Problem requirements —
Every entry, from first to last, is to be written out exactly.

Source data —

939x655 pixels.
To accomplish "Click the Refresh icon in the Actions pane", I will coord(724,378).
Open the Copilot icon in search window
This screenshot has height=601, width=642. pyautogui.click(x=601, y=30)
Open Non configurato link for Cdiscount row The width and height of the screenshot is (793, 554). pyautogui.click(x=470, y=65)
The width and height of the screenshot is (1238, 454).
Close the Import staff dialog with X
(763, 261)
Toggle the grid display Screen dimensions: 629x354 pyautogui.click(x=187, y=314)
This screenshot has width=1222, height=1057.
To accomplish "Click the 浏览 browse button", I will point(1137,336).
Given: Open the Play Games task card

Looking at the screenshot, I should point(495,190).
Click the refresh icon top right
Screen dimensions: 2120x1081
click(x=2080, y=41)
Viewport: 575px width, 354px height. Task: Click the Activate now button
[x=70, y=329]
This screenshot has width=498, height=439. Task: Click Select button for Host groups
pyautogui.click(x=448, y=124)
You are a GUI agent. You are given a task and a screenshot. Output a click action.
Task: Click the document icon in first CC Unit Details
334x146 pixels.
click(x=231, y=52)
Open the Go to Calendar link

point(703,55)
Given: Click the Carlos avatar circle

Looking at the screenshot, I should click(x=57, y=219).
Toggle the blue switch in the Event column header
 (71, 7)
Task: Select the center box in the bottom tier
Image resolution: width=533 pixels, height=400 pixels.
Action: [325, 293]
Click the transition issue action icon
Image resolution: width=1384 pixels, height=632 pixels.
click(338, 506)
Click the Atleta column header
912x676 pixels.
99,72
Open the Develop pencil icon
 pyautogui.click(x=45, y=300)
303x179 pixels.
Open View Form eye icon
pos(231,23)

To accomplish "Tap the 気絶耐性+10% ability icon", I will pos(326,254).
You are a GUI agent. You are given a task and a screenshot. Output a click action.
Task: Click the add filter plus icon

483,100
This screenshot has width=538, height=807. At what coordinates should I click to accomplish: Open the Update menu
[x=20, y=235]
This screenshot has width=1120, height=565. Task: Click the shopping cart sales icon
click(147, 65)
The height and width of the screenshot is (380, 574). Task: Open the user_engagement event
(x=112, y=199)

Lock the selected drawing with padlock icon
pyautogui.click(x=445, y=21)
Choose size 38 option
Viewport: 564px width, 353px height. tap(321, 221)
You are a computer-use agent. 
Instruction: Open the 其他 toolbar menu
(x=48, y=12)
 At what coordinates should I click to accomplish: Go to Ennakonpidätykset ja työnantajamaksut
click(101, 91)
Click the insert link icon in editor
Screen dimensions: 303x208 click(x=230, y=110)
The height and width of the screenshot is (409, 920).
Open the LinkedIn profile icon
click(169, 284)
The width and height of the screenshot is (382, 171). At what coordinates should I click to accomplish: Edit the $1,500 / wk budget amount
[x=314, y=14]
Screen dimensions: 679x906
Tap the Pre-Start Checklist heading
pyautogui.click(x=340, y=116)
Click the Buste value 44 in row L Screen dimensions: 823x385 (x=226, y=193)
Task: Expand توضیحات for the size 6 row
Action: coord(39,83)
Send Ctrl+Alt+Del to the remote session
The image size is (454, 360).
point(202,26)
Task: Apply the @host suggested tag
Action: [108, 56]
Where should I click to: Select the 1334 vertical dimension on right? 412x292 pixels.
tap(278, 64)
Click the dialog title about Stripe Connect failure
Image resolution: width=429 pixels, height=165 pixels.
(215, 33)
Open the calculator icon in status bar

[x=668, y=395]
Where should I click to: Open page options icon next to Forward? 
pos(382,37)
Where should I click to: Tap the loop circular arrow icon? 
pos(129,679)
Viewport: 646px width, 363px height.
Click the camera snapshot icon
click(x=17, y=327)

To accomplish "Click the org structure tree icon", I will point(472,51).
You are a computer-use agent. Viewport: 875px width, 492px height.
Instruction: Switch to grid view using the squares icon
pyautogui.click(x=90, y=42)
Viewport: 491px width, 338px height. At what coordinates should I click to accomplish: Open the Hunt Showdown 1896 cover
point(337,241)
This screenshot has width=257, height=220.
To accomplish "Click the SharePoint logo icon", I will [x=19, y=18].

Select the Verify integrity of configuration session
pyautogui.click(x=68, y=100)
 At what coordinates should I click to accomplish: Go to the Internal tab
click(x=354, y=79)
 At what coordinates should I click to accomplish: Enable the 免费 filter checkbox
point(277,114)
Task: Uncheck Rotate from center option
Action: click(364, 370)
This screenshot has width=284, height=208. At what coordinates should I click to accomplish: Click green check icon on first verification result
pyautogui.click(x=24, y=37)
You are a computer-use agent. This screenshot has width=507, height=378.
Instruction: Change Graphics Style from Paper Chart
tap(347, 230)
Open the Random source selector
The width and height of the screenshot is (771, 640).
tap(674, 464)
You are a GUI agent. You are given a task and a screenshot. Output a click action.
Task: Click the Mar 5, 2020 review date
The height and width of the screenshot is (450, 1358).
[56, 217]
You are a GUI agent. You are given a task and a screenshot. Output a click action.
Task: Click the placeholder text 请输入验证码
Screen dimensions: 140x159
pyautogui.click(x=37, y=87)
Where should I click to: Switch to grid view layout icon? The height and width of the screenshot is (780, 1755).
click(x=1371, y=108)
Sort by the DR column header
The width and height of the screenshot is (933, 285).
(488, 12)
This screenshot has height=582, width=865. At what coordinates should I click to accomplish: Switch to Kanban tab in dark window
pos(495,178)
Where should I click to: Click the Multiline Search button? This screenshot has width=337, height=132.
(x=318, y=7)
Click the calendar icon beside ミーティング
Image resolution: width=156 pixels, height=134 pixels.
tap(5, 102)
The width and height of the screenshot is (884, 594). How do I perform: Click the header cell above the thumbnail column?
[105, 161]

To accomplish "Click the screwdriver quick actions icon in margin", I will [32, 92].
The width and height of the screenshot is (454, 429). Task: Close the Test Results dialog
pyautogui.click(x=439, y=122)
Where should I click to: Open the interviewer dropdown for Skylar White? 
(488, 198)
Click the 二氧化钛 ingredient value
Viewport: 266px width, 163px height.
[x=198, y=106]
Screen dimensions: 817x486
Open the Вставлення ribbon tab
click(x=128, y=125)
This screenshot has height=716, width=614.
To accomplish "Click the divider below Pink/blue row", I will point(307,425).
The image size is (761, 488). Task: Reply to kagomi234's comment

Problem solution —
939x655 pixels.
To accomplish "Click the Refresh icon in the Actions pane", I will coord(724,378).
Open the Copilot icon in search window
This screenshot has height=601, width=642. pyautogui.click(x=601, y=30)
Open Non configurato link for Cdiscount row The width and height of the screenshot is (793, 554). pyautogui.click(x=470, y=65)
The width and height of the screenshot is (1238, 454).
Close the Import staff dialog with X
(763, 261)
Toggle the grid display Screen dimensions: 629x354 pyautogui.click(x=187, y=314)
This screenshot has width=1222, height=1057.
To accomplish "Click the 浏览 browse button", I will point(1137,336).
Given: Open the Play Games task card

Looking at the screenshot, I should point(495,190).
Click the refresh icon top right
Screen dimensions: 2120x1081
click(x=2080, y=41)
Viewport: 575px width, 354px height. Task: Click the Activate now button
[x=70, y=329]
This screenshot has width=498, height=439. Task: Click Select button for Host groups
pyautogui.click(x=448, y=124)
You are a GUI agent. You are given a task and a screenshot. Output a click action.
Task: Click the document icon in first CC Unit Details
334x146 pixels.
click(x=231, y=52)
Open the Go to Calendar link

point(703,55)
Given: Click the Carlos avatar circle

Looking at the screenshot, I should click(x=57, y=219).
Toggle the blue switch in the Event column header
 (71, 7)
Task: Select the center box in the bottom tier
Image resolution: width=533 pixels, height=400 pixels.
Action: [325, 293]
Click the transition issue action icon
Image resolution: width=1384 pixels, height=632 pixels.
click(338, 506)
Click the Atleta column header
912x676 pixels.
99,72
Open the Develop pencil icon
 pyautogui.click(x=45, y=300)
303x179 pixels.
Open View Form eye icon
pos(231,23)

To accomplish "Tap the 気絶耐性+10% ability icon", I will pos(326,254).
You are a GUI agent. You are given a task and a screenshot. Output a click action.
Task: Click the add filter plus icon

483,100
This screenshot has width=538, height=807. At what coordinates should I click to accomplish: Open the Update menu
[x=20, y=235]
This screenshot has width=1120, height=565. Task: Click the shopping cart sales icon
click(147, 65)
The height and width of the screenshot is (380, 574). Task: Open the user_engagement event
(x=112, y=199)

Lock the selected drawing with padlock icon
pyautogui.click(x=445, y=21)
Choose size 38 option
Viewport: 564px width, 353px height. tap(321, 221)
You are a computer-use agent. 
Instruction: Open the 其他 toolbar menu
(x=48, y=12)
 At what coordinates should I click to accomplish: Go to Ennakonpidätykset ja työnantajamaksut
click(101, 91)
Click the insert link icon in editor
Screen dimensions: 303x208 click(x=230, y=110)
The height and width of the screenshot is (409, 920).
Open the LinkedIn profile icon
click(169, 284)
The width and height of the screenshot is (382, 171). At what coordinates should I click to accomplish: Edit the $1,500 / wk budget amount
[x=314, y=14]
Screen dimensions: 679x906
Tap the Pre-Start Checklist heading
pyautogui.click(x=340, y=116)
Click the Buste value 44 in row L Screen dimensions: 823x385 (x=226, y=193)
Task: Expand توضیحات for the size 6 row
Action: coord(39,83)
Send Ctrl+Alt+Del to the remote session
The image size is (454, 360).
point(202,26)
Task: Apply the @host suggested tag
Action: [108, 56]
Where should I click to: Select the 1334 vertical dimension on right? 412x292 pixels.
tap(278, 64)
Click the dialog title about Stripe Connect failure
Image resolution: width=429 pixels, height=165 pixels.
(215, 33)
Open the calculator icon in status bar

[x=668, y=395]
Where should I click to: Open page options icon next to Forward? 
pos(382,37)
Where should I click to: Tap the loop circular arrow icon? 
pos(129,679)
Viewport: 646px width, 363px height.
Click the camera snapshot icon
click(x=17, y=327)

To accomplish "Click the org structure tree icon", I will point(472,51).
You are a computer-use agent. Viewport: 875px width, 492px height.
Instruction: Switch to grid view using the squares icon
pyautogui.click(x=90, y=42)
Viewport: 491px width, 338px height. At what coordinates should I click to accomplish: Open the Hunt Showdown 1896 cover
point(337,241)
This screenshot has width=257, height=220.
To accomplish "Click the SharePoint logo icon", I will [x=19, y=18].

Select the Verify integrity of configuration session
pyautogui.click(x=68, y=100)
 At what coordinates should I click to accomplish: Go to the Internal tab
click(x=354, y=79)
 At what coordinates should I click to accomplish: Enable the 免费 filter checkbox
point(277,114)
Task: Uncheck Rotate from center option
Action: click(364, 370)
This screenshot has width=284, height=208. At what coordinates should I click to accomplish: Click green check icon on first verification result
pyautogui.click(x=24, y=37)
You are a computer-use agent. This screenshot has width=507, height=378.
Instruction: Change Graphics Style from Paper Chart
tap(347, 230)
Open the Random source selector
The width and height of the screenshot is (771, 640).
tap(674, 464)
You are a GUI agent. You are given a task and a screenshot. Output a click action.
Task: Click the Mar 5, 2020 review date
The height and width of the screenshot is (450, 1358).
[56, 217]
You are a GUI agent. You are given a task and a screenshot. Output a click action.
Task: Click the placeholder text 请输入验证码
Screen dimensions: 140x159
pyautogui.click(x=37, y=87)
Where should I click to: Switch to grid view layout icon? The height and width of the screenshot is (780, 1755).
click(x=1371, y=108)
Sort by the DR column header
The width and height of the screenshot is (933, 285).
(488, 12)
This screenshot has height=582, width=865. At what coordinates should I click to accomplish: Switch to Kanban tab in dark window
pos(495,178)
Where should I click to: Click the Multiline Search button? This screenshot has width=337, height=132.
(x=318, y=7)
Click the calendar icon beside ミーティング
Image resolution: width=156 pixels, height=134 pixels.
tap(5, 102)
The width and height of the screenshot is (884, 594). How do I perform: Click the header cell above the thumbnail column?
[105, 161]

To accomplish "Click the screwdriver quick actions icon in margin", I will [32, 92].
The width and height of the screenshot is (454, 429). Task: Close the Test Results dialog
pyautogui.click(x=439, y=122)
Where should I click to: Open the interviewer dropdown for Skylar White? 
(488, 198)
Click the 二氧化钛 ingredient value
Viewport: 266px width, 163px height.
[x=198, y=106]
Screen dimensions: 817x486
Open the Вставлення ribbon tab
click(x=128, y=125)
This screenshot has height=716, width=614.
To accomplish "Click the divider below Pink/blue row", I will point(307,425).
The image size is (761, 488). Task: Reply to kagomi234's comment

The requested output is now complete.